> _Task to carry out_:
Go to the line that contains "The image size is (2418, 1512)." in the listing below, then output it and every line after it exactly, omitting pictures.

> _Dataset excerpts_:

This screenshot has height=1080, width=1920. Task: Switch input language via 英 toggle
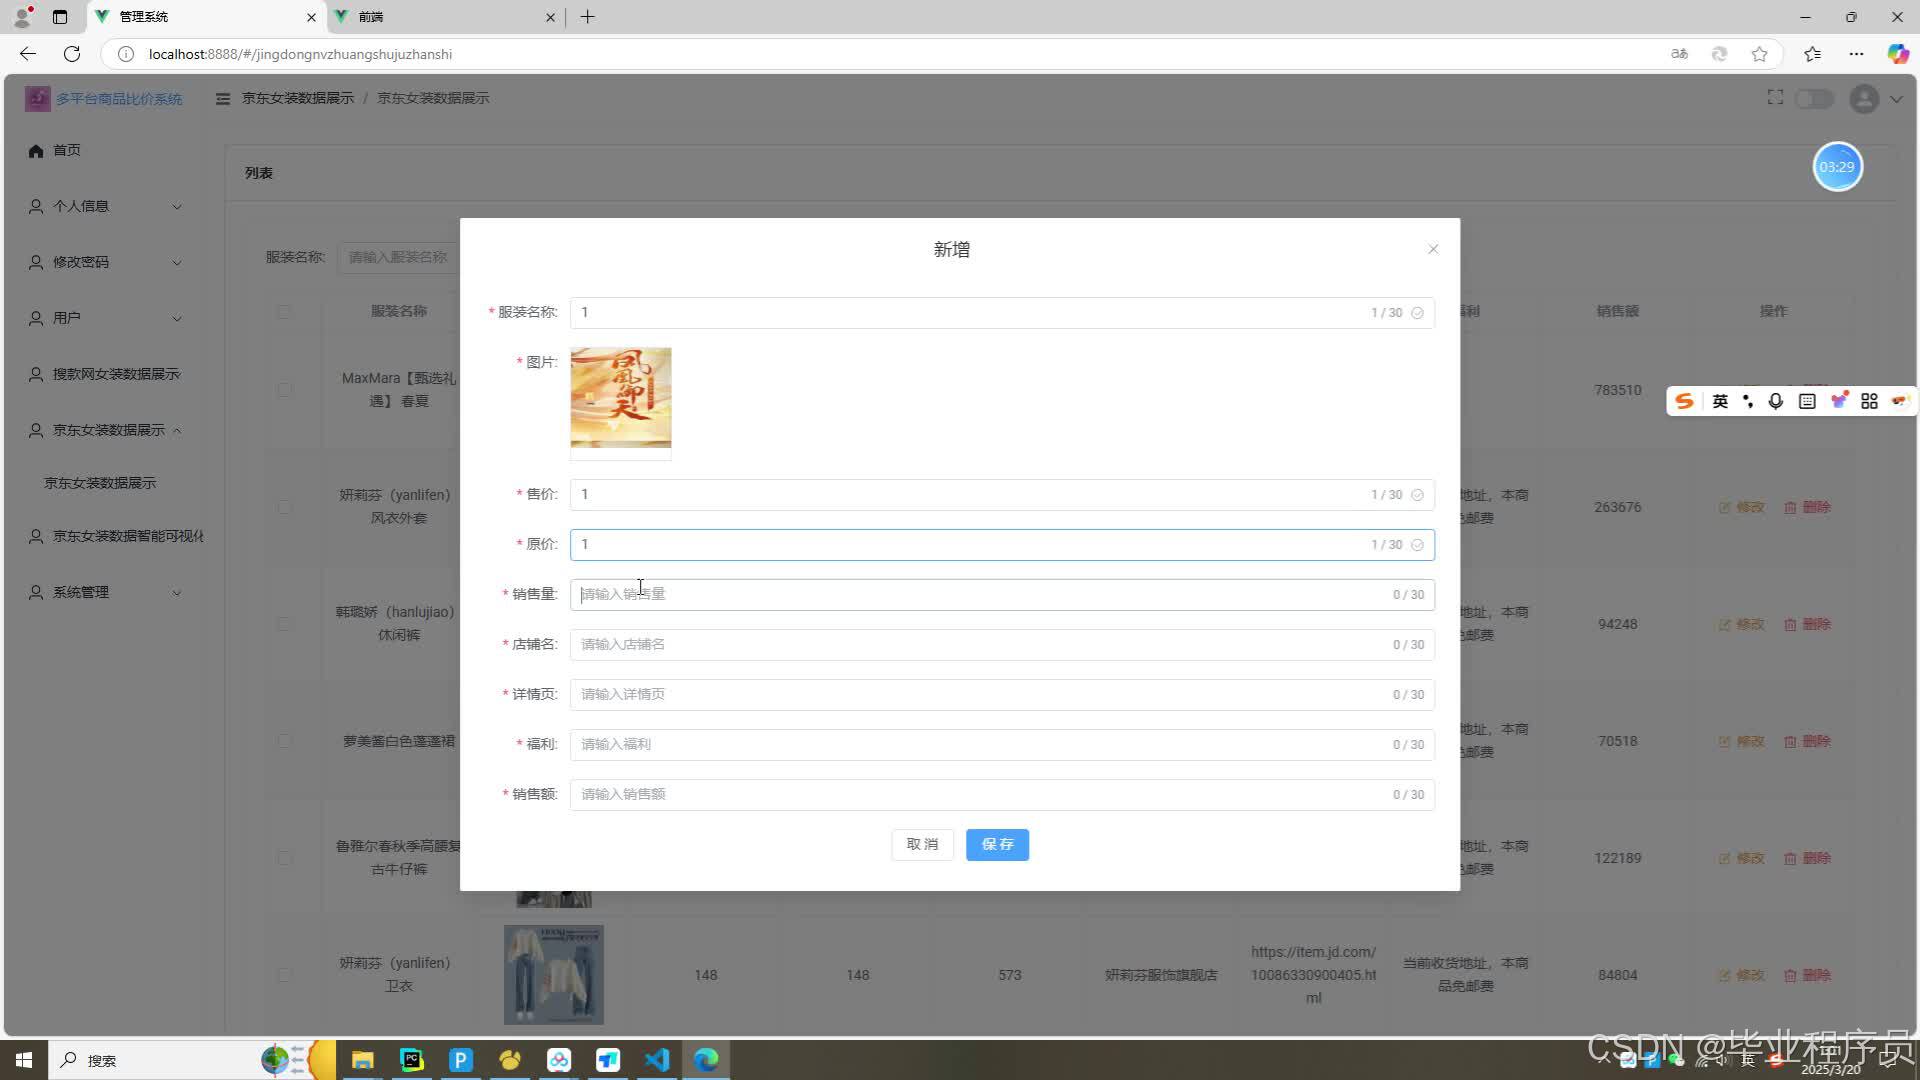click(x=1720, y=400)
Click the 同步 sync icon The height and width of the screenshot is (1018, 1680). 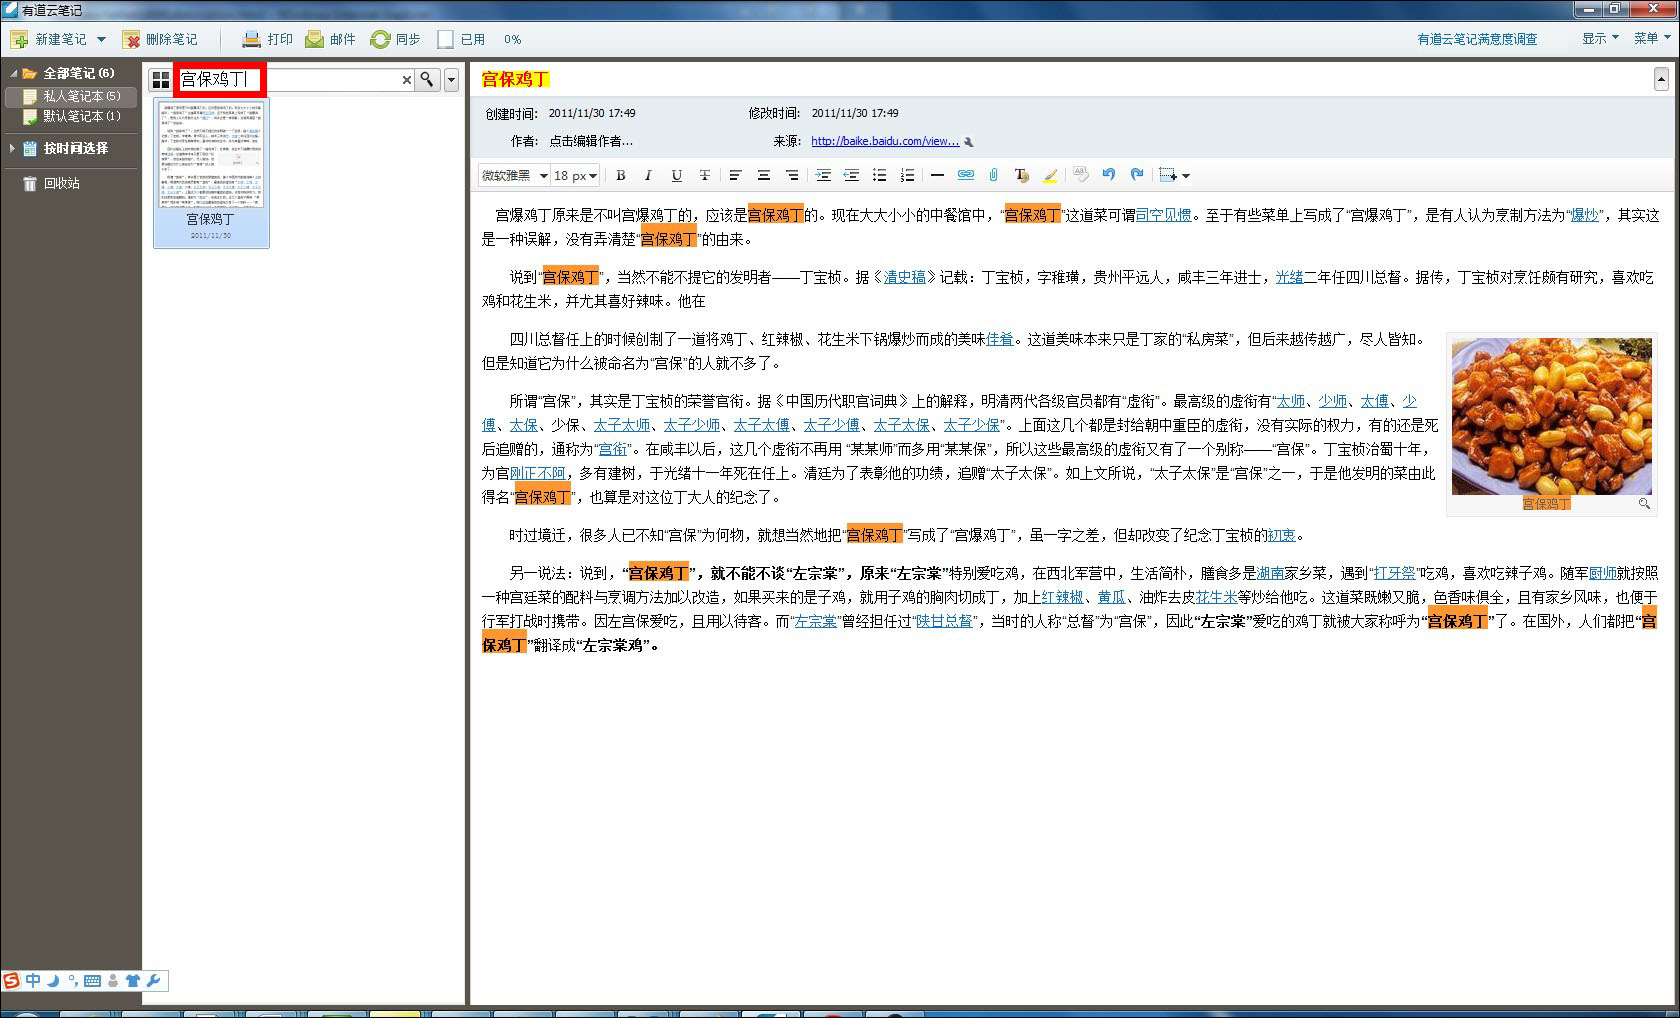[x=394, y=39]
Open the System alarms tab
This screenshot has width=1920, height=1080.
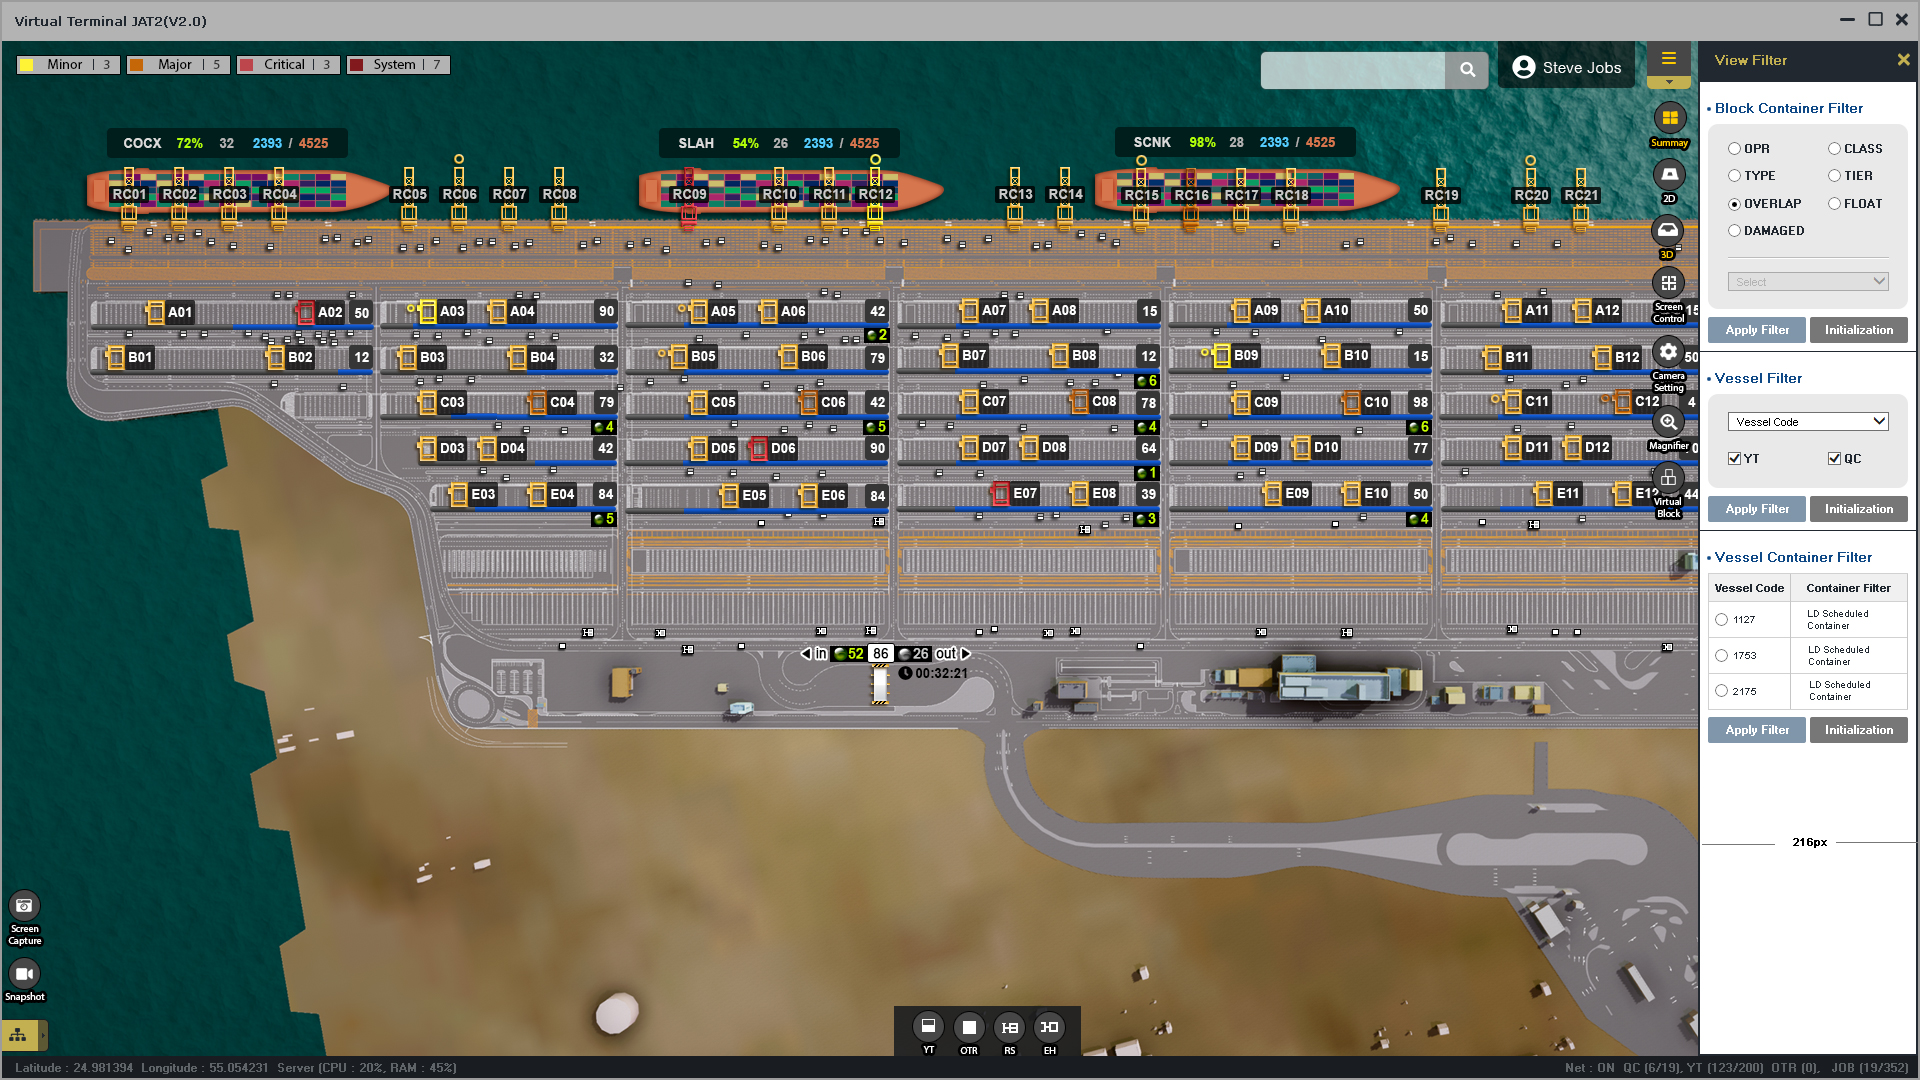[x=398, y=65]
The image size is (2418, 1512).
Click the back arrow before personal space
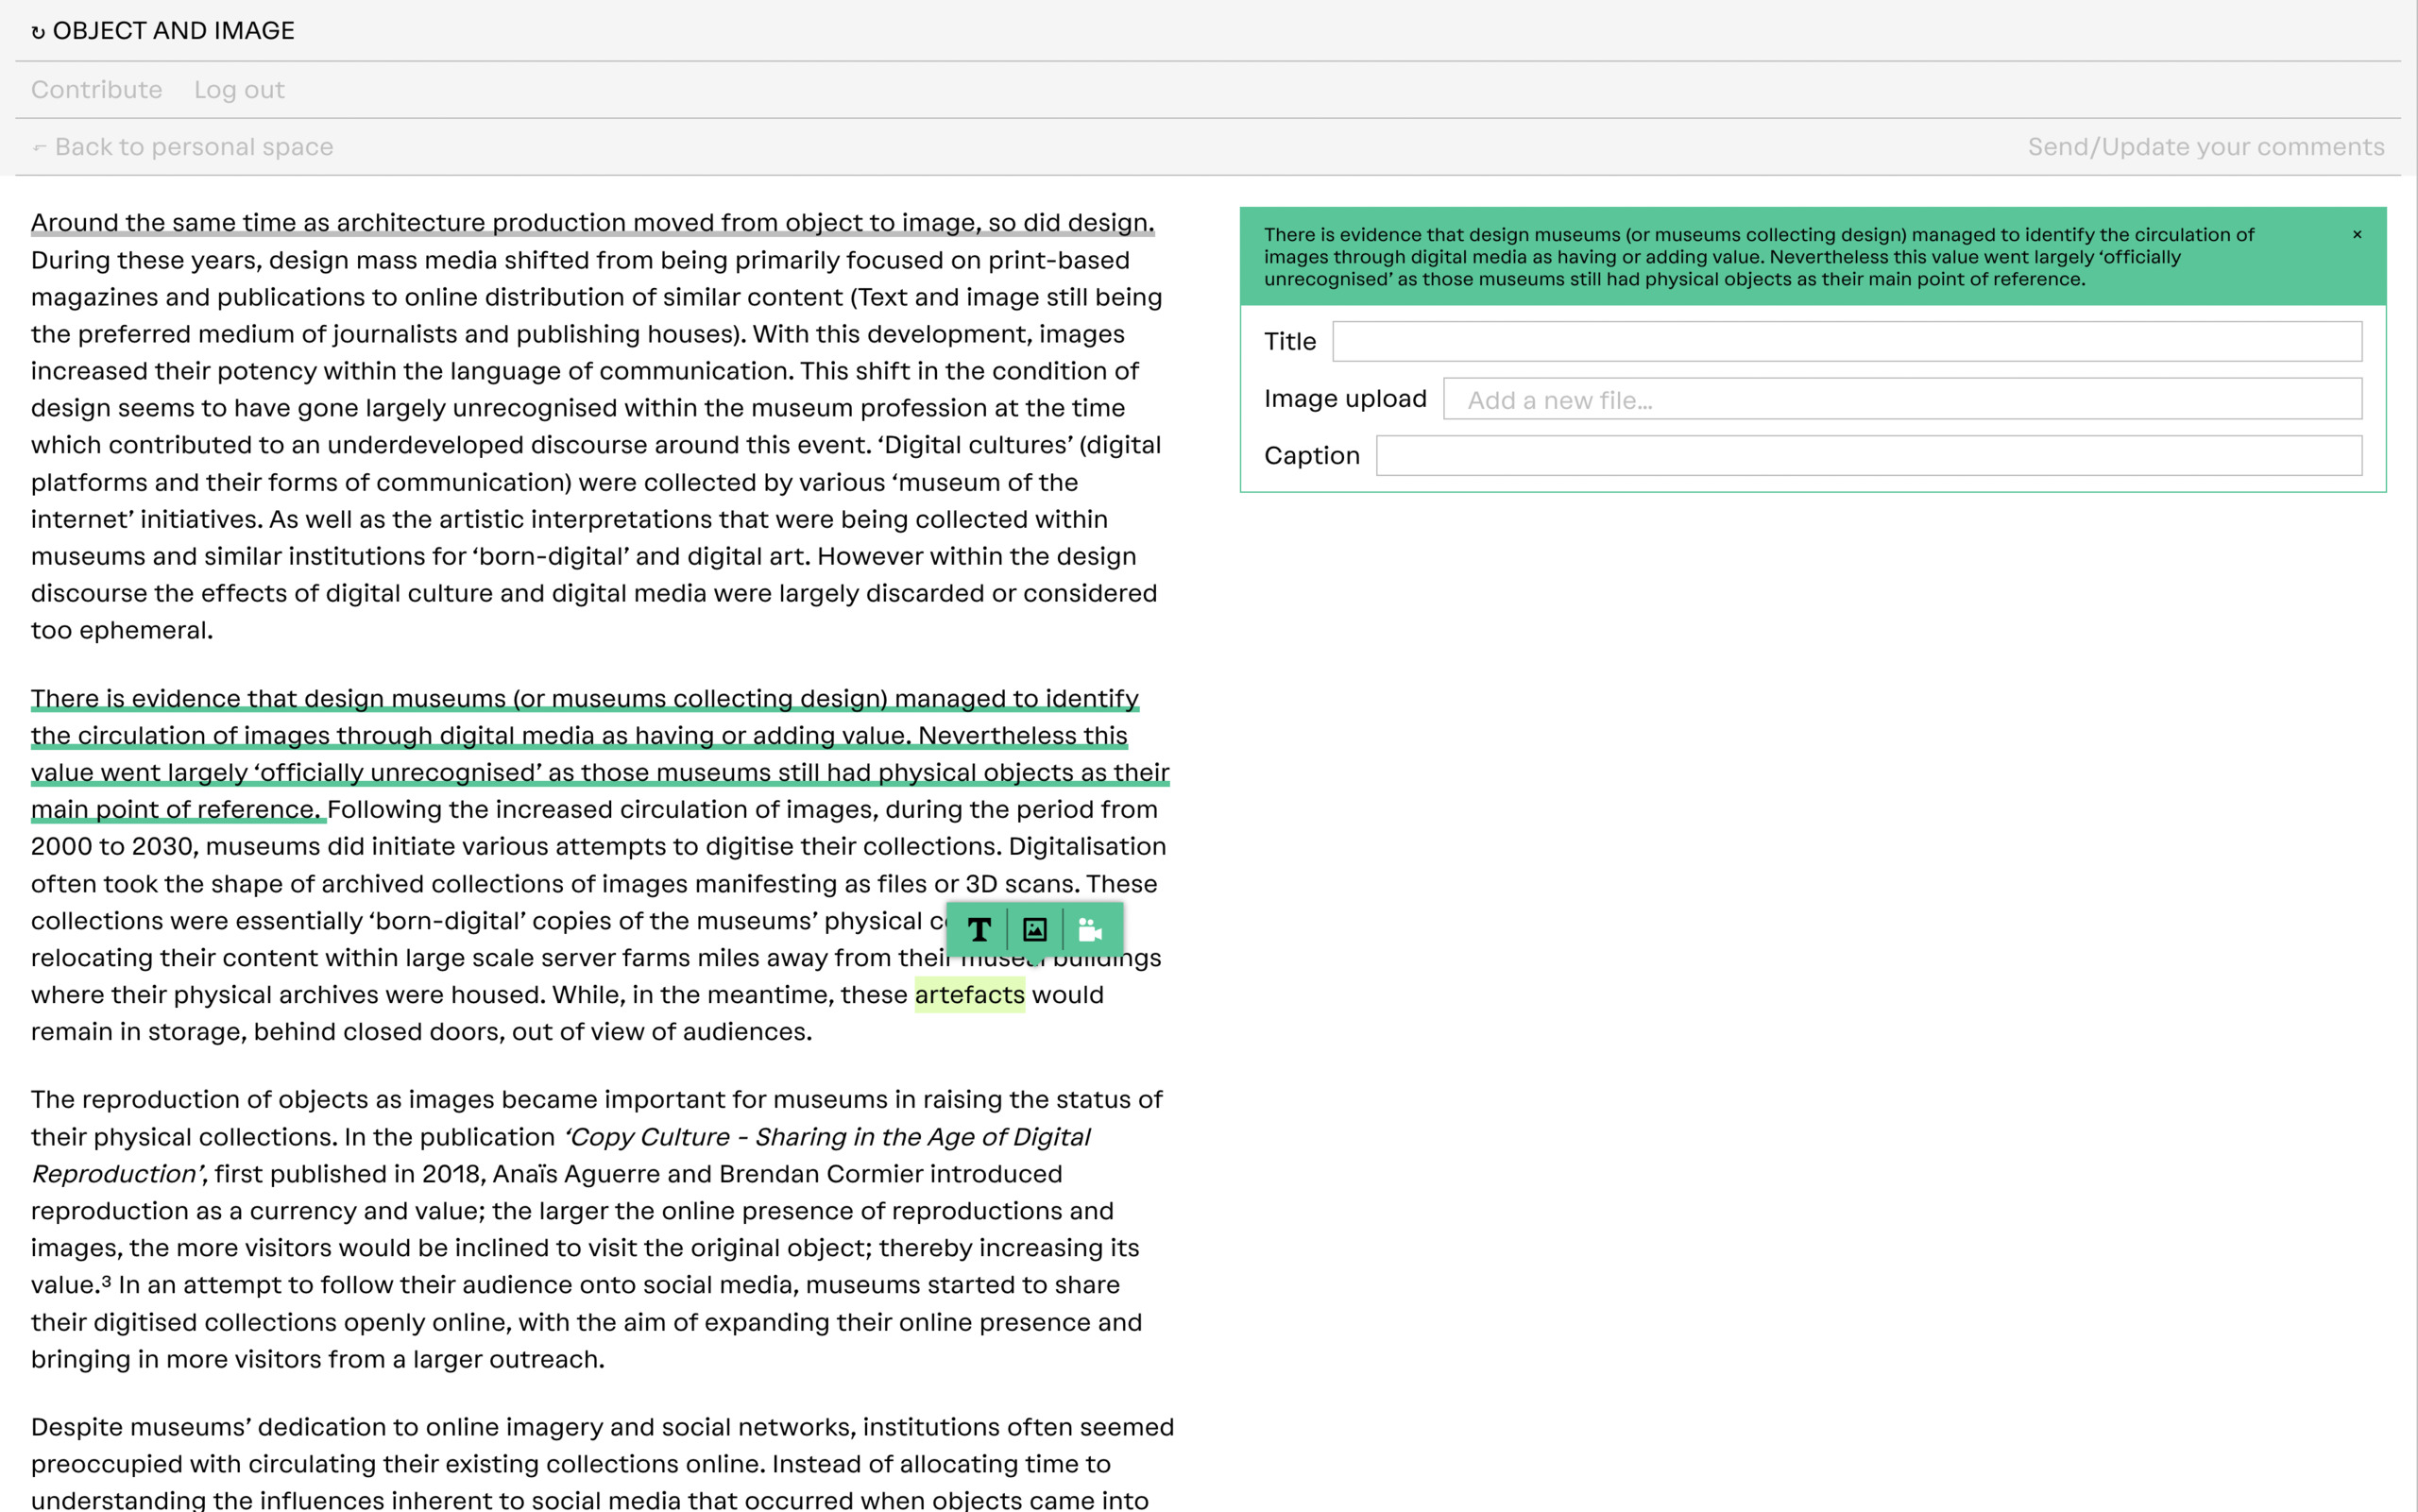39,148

> _Solved exercise_:
The image size is (2418, 1512).
Click the back arrow before personal space
39,148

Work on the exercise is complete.